┌──

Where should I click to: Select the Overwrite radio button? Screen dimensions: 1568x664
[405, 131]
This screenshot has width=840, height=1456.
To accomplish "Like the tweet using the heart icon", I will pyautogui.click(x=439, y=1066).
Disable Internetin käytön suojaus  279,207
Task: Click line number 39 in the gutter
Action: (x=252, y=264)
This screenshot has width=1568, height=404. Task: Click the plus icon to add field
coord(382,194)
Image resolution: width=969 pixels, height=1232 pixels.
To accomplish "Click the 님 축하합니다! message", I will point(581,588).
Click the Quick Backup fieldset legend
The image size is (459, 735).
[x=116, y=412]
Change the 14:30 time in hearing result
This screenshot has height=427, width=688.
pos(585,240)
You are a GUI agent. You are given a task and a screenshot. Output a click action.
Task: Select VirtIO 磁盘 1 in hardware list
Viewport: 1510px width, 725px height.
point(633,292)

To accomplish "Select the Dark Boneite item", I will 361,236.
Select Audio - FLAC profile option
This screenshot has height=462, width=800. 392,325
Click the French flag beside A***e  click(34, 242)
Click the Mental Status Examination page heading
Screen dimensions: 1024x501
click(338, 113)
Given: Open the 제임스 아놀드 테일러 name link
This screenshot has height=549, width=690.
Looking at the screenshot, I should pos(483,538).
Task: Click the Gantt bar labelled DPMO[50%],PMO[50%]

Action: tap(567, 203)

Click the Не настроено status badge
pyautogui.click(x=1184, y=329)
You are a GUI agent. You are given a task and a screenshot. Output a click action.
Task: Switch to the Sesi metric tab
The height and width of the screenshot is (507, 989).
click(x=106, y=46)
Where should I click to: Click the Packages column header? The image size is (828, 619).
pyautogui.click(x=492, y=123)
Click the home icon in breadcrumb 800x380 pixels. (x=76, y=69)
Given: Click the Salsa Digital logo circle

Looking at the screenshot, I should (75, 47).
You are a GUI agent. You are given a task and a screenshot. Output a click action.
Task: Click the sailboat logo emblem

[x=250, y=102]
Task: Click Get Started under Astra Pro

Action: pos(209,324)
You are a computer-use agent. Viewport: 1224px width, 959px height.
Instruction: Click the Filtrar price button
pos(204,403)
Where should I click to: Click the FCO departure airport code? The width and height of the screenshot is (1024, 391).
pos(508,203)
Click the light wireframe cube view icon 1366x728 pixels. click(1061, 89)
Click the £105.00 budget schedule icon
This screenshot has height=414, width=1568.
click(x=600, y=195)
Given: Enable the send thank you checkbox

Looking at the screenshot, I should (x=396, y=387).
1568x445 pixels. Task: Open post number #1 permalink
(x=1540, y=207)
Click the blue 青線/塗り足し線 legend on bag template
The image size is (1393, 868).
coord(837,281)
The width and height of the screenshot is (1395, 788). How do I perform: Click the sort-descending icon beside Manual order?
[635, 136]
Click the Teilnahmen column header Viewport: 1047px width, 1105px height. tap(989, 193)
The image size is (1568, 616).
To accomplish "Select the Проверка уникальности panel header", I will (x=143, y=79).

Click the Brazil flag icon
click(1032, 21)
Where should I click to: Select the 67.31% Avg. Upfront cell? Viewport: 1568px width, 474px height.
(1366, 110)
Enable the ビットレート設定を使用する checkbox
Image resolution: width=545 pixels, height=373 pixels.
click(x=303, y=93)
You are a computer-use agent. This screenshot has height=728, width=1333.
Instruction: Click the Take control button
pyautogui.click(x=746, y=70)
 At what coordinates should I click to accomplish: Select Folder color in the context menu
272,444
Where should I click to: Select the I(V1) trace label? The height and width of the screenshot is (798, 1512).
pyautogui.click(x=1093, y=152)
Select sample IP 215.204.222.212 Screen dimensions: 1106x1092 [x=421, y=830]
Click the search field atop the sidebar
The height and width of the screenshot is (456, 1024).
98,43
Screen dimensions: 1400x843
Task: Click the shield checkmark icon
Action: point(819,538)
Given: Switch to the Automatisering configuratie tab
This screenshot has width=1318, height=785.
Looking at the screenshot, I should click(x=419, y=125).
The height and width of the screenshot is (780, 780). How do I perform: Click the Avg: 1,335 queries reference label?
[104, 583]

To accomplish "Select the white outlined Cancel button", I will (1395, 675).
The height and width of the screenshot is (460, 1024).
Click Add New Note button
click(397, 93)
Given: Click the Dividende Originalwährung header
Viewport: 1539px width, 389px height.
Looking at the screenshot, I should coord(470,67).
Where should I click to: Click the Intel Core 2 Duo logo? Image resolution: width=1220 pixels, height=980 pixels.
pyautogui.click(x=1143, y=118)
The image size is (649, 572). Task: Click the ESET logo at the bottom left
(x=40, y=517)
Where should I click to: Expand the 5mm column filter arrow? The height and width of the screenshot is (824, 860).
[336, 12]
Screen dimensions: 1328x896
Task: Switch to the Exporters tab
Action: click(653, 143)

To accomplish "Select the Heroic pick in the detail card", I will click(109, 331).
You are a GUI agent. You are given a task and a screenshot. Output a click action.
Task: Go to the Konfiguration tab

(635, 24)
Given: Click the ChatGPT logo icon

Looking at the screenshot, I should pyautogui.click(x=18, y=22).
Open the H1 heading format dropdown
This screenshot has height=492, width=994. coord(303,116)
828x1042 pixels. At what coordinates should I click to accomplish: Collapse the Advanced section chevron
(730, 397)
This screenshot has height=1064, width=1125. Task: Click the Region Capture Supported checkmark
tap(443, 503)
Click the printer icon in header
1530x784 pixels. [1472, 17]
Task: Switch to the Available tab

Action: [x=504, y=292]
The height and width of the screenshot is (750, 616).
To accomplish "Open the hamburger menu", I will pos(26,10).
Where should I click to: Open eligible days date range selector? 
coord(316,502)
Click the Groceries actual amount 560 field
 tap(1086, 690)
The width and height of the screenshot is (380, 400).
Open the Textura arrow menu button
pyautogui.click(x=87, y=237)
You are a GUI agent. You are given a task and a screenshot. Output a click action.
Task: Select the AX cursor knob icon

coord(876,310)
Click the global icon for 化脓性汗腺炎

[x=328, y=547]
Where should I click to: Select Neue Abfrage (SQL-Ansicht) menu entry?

└──

ACTIVITY:
A word-for-word restatement of every record above is expected.

SOLUTION BELOW:
Where should I click to: Select the Overwrite radio button? Screen dimensions: 1568x664
[405, 131]
This screenshot has width=840, height=1456.
To accomplish "Like the tweet using the heart icon", I will pyautogui.click(x=439, y=1066).
Disable Internetin käytön suojaus  279,207
Task: Click line number 39 in the gutter
Action: (x=252, y=264)
This screenshot has width=1568, height=404. Task: Click the plus icon to add field
coord(382,194)
Image resolution: width=969 pixels, height=1232 pixels.
To accomplish "Click the 님 축하합니다! message", I will point(581,588).
Click the Quick Backup fieldset legend
The image size is (459, 735).
[x=116, y=412]
Change the 14:30 time in hearing result
This screenshot has height=427, width=688.
pos(585,240)
You are a GUI agent. You are given a task and a screenshot. Output a click action.
Task: Select VirtIO 磁盘 1 in hardware list
Viewport: 1510px width, 725px height.
point(633,292)

To accomplish "Select the Dark Boneite item", I will 361,236.
Select Audio - FLAC profile option
This screenshot has height=462, width=800. 392,325
Click the French flag beside A***e  click(34, 242)
Click the Mental Status Examination page heading
Screen dimensions: 1024x501
click(338, 113)
Given: Open the 제임스 아놀드 테일러 name link
This screenshot has height=549, width=690.
Looking at the screenshot, I should pos(483,538).
Task: Click the Gantt bar labelled DPMO[50%],PMO[50%]

Action: tap(567, 203)

Click the Не настроено status badge
pyautogui.click(x=1184, y=329)
You are a GUI agent. You are given a task and a screenshot. Output a click action.
Task: Switch to the Sesi metric tab
The height and width of the screenshot is (507, 989).
click(x=106, y=46)
Where should I click to: Click the Packages column header? The image size is (828, 619).
pyautogui.click(x=492, y=123)
Click the home icon in breadcrumb 800x380 pixels. (x=76, y=69)
Given: Click the Salsa Digital logo circle

Looking at the screenshot, I should (75, 47).
You are a GUI agent. You are given a task and a screenshot. Output a click action.
Task: Click the sailboat logo emblem

[x=250, y=102]
Task: Click Get Started under Astra Pro

Action: pos(209,324)
You are a computer-use agent. Viewport: 1224px width, 959px height.
Instruction: Click the Filtrar price button
pos(204,403)
Where should I click to: Click the FCO departure airport code? The width and height of the screenshot is (1024, 391).
pos(508,203)
Click the light wireframe cube view icon 1366x728 pixels. click(1061, 89)
Click the £105.00 budget schedule icon
This screenshot has height=414, width=1568.
click(x=600, y=195)
Given: Enable the send thank you checkbox

Looking at the screenshot, I should (x=396, y=387).
1568x445 pixels. Task: Open post number #1 permalink
(x=1540, y=207)
Click the blue 青線/塗り足し線 legend on bag template
The image size is (1393, 868).
coord(837,281)
The width and height of the screenshot is (1395, 788). How do I perform: Click the sort-descending icon beside Manual order?
[635, 136]
Click the Teilnahmen column header Viewport: 1047px width, 1105px height. tap(989, 193)
The image size is (1568, 616).
To accomplish "Select the Проверка уникальности panel header", I will (x=143, y=79).

Click the Brazil flag icon
click(1032, 21)
Where should I click to: Select the 67.31% Avg. Upfront cell? Viewport: 1568px width, 474px height.
(1366, 110)
Enable the ビットレート設定を使用する checkbox
Image resolution: width=545 pixels, height=373 pixels.
click(x=303, y=93)
You are a computer-use agent. This screenshot has height=728, width=1333.
Instruction: Click the Take control button
pyautogui.click(x=746, y=70)
 At what coordinates should I click to accomplish: Select Folder color in the context menu
272,444
Where should I click to: Select the I(V1) trace label? The height and width of the screenshot is (798, 1512).
pyautogui.click(x=1093, y=152)
Select sample IP 215.204.222.212 Screen dimensions: 1106x1092 [x=421, y=830]
Click the search field atop the sidebar
The height and width of the screenshot is (456, 1024).
98,43
Screen dimensions: 1400x843
Task: Click the shield checkmark icon
Action: point(819,538)
Given: Switch to the Automatisering configuratie tab
This screenshot has width=1318, height=785.
Looking at the screenshot, I should click(x=419, y=125).
The height and width of the screenshot is (780, 780). How do I perform: Click the Avg: 1,335 queries reference label?
[104, 583]

To accomplish "Select the white outlined Cancel button", I will (1395, 675).
The height and width of the screenshot is (460, 1024).
Click Add New Note button
click(397, 93)
Given: Click the Dividende Originalwährung header
Viewport: 1539px width, 389px height.
Looking at the screenshot, I should coord(470,67).
Where should I click to: Click the Intel Core 2 Duo logo? Image resolution: width=1220 pixels, height=980 pixels.
pyautogui.click(x=1143, y=118)
The image size is (649, 572). Task: Click the ESET logo at the bottom left
(x=40, y=517)
Where should I click to: Expand the 5mm column filter arrow? The height and width of the screenshot is (824, 860).
[336, 12]
Screen dimensions: 1328x896
Task: Switch to the Exporters tab
Action: click(653, 143)

To accomplish "Select the Heroic pick in the detail card", I will click(109, 331).
You are a GUI agent. You are given a task and a screenshot. Output a click action.
Task: Go to the Konfiguration tab

(635, 24)
Given: Click the ChatGPT logo icon

Looking at the screenshot, I should pyautogui.click(x=18, y=22).
Open the H1 heading format dropdown
This screenshot has height=492, width=994. coord(303,116)
828x1042 pixels. At what coordinates should I click to accomplish: Collapse the Advanced section chevron
(730, 397)
This screenshot has height=1064, width=1125. Task: Click the Region Capture Supported checkmark
tap(443, 503)
Click the printer icon in header
1530x784 pixels. [1472, 17]
Task: Switch to the Available tab

Action: [x=504, y=292]
The height and width of the screenshot is (750, 616).
To accomplish "Open the hamburger menu", I will pos(26,10).
Where should I click to: Open eligible days date range selector? 
coord(316,502)
Click the Groceries actual amount 560 field
 tap(1086, 690)
The width and height of the screenshot is (380, 400).
Open the Textura arrow menu button
pyautogui.click(x=87, y=237)
You are a GUI agent. You are given a task and a screenshot. Output a click action.
Task: Select the AX cursor knob icon

coord(876,310)
Click the global icon for 化脓性汗腺炎

[x=328, y=547]
Where should I click to: Select Neue Abfrage (SQL-Ansicht) menu entry?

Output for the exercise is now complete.